Dataset entries
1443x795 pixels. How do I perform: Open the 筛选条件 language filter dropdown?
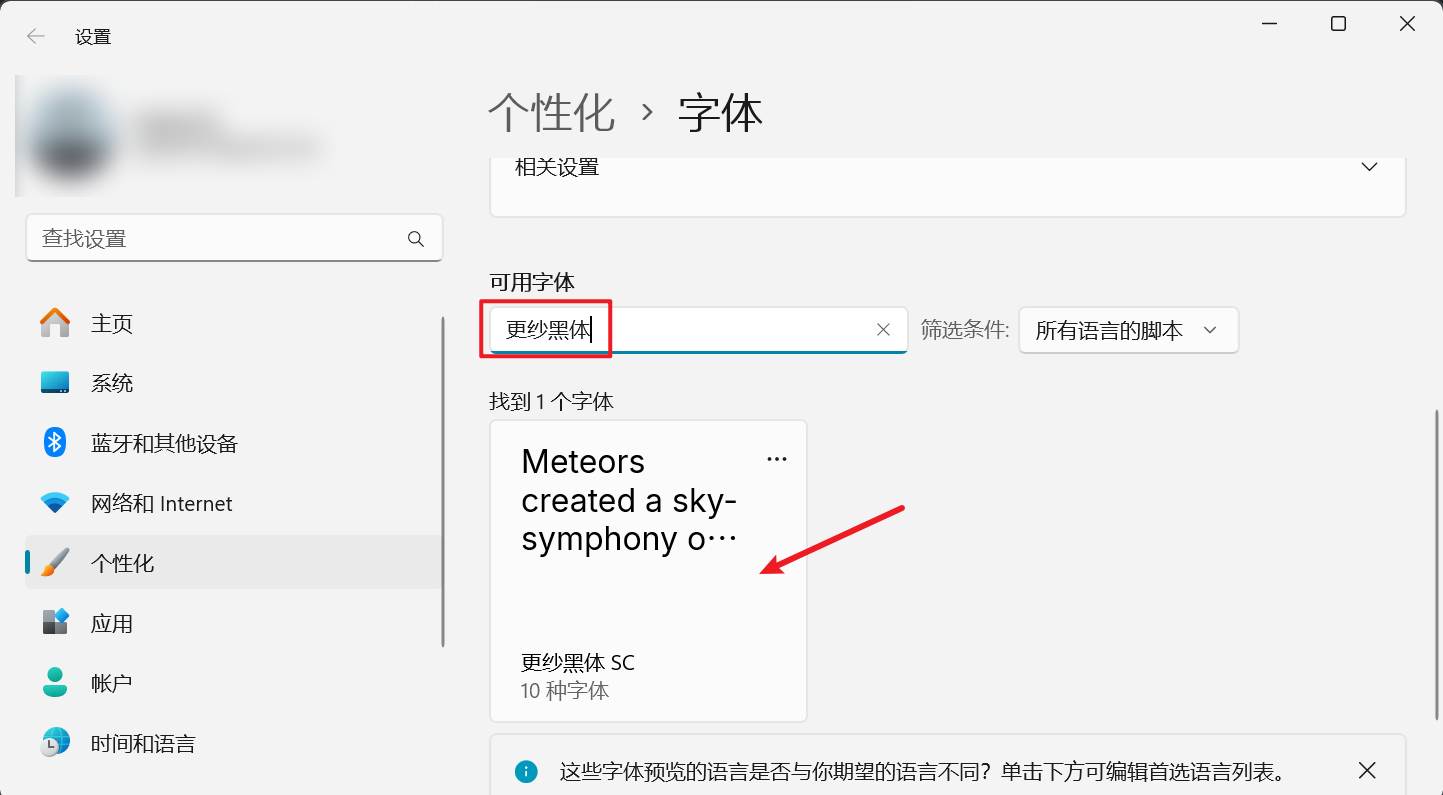pyautogui.click(x=1128, y=330)
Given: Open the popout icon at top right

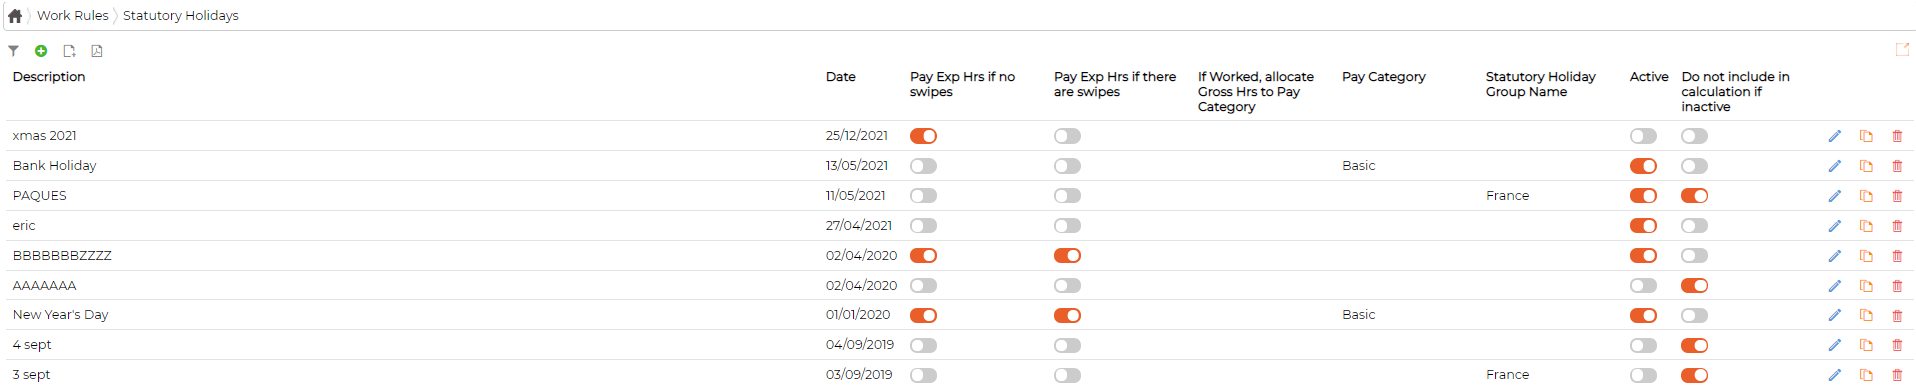Looking at the screenshot, I should [1902, 49].
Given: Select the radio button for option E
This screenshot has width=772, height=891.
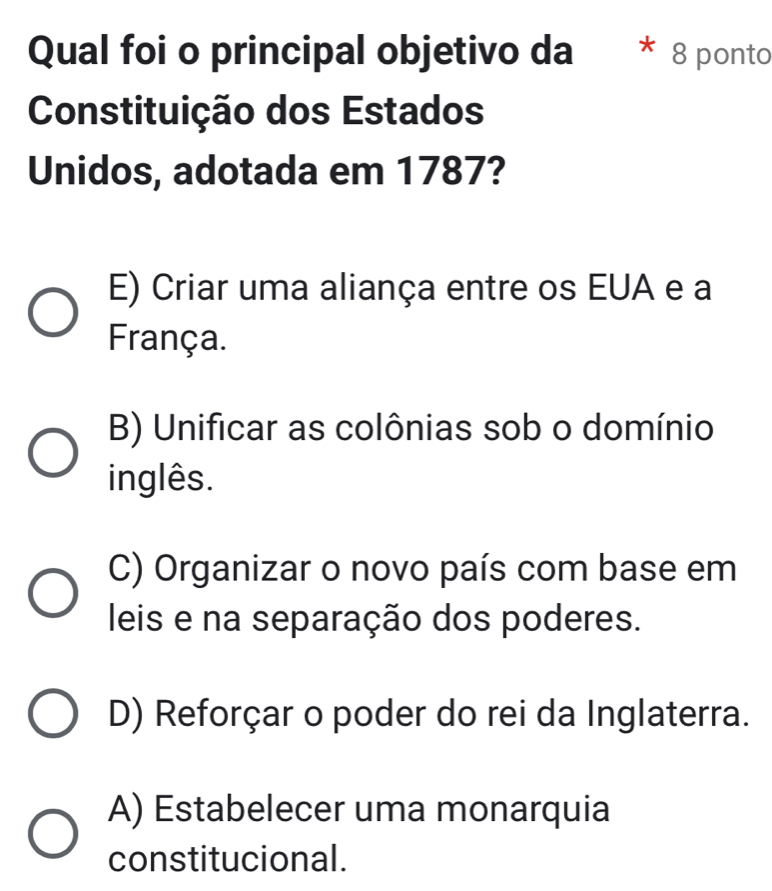Looking at the screenshot, I should click(x=50, y=313).
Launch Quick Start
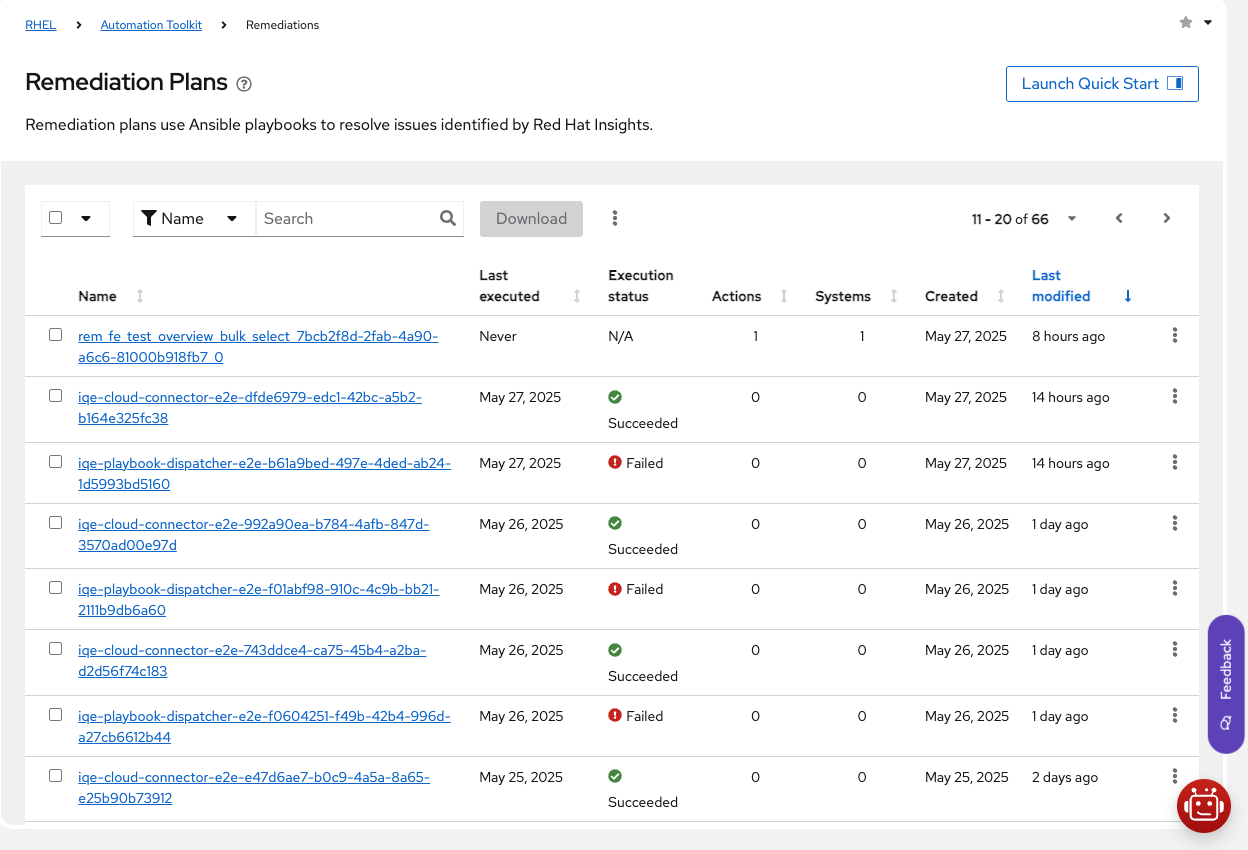This screenshot has width=1248, height=850. pyautogui.click(x=1102, y=84)
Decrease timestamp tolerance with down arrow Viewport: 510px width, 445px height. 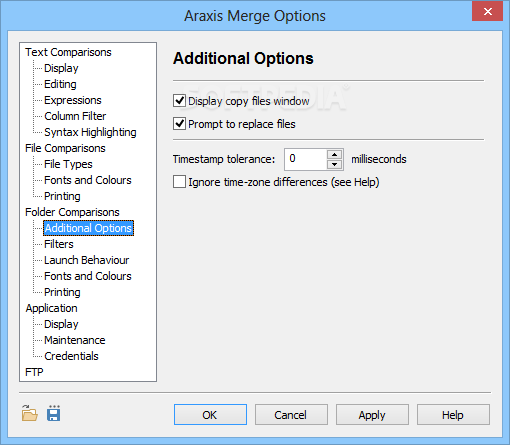334,164
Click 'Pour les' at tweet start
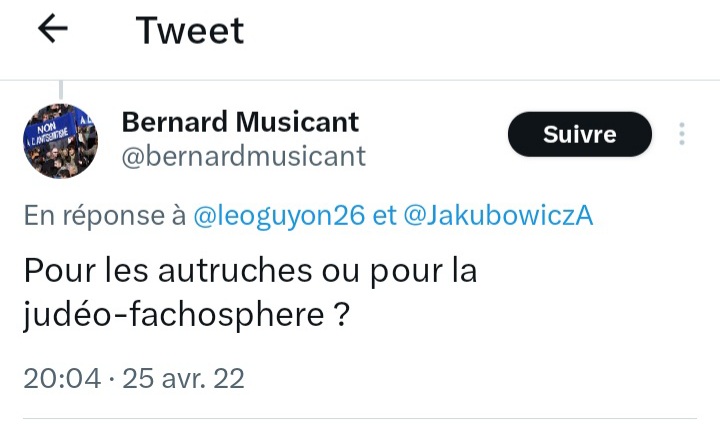Viewport: 720px width, 430px height. 86,270
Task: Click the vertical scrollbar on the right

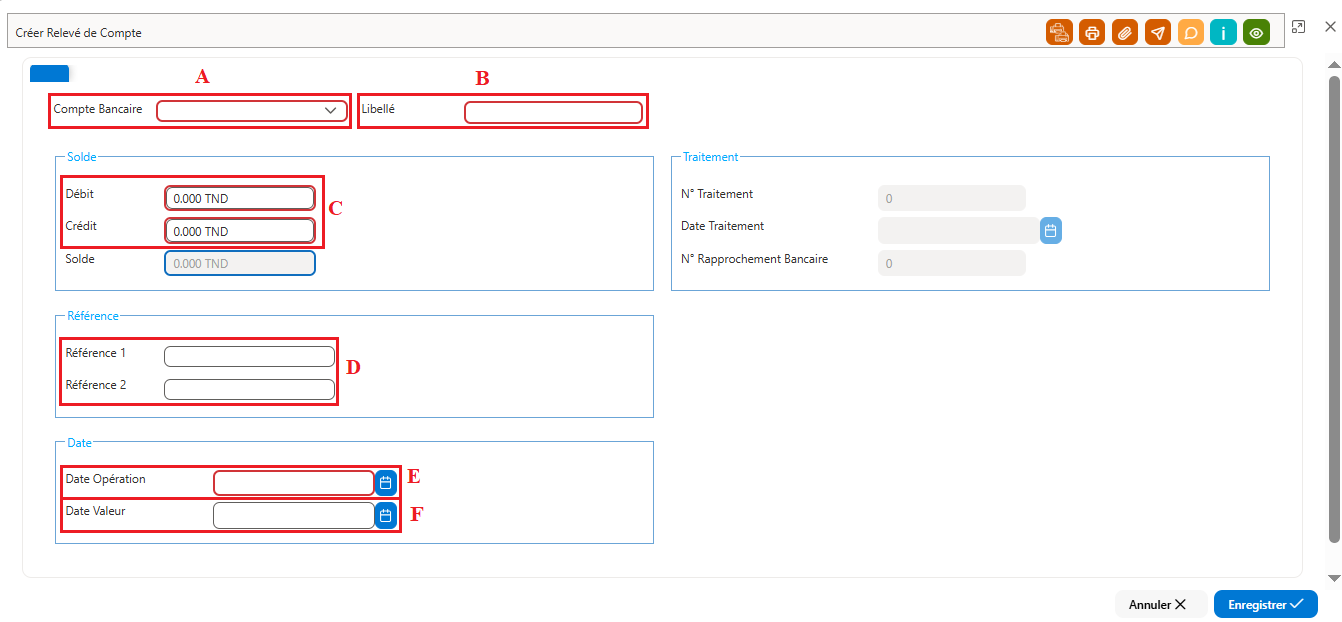Action: [x=1333, y=308]
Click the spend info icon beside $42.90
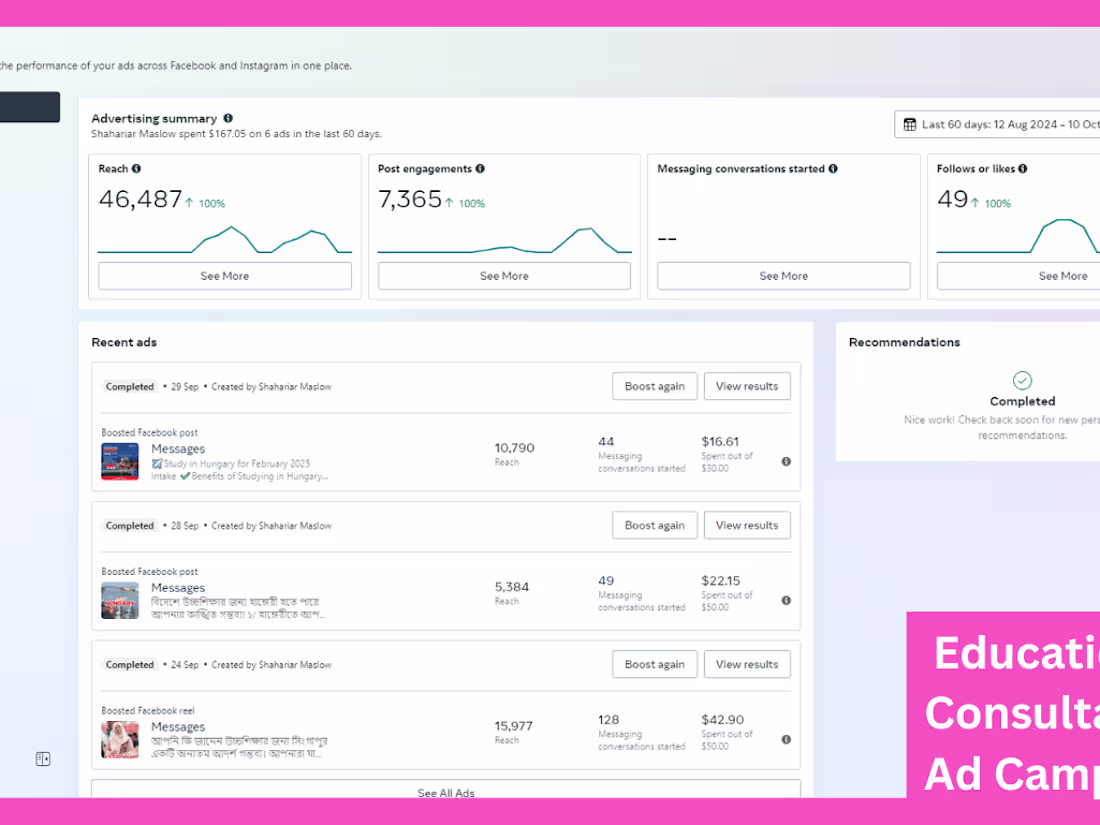The image size is (1100, 825). [x=786, y=739]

YOUR OBJECTIVE
Copy exactly the lines that begin at the one containing "Task: Click the" and end at the last line of the records, both included, omitting the pictures.

YOUR RESPONSE
Task: Click the vertical scrollbar on the right

Action: [x=1333, y=308]
Click the spend info icon beside $42.90
The image size is (1100, 825). [x=786, y=739]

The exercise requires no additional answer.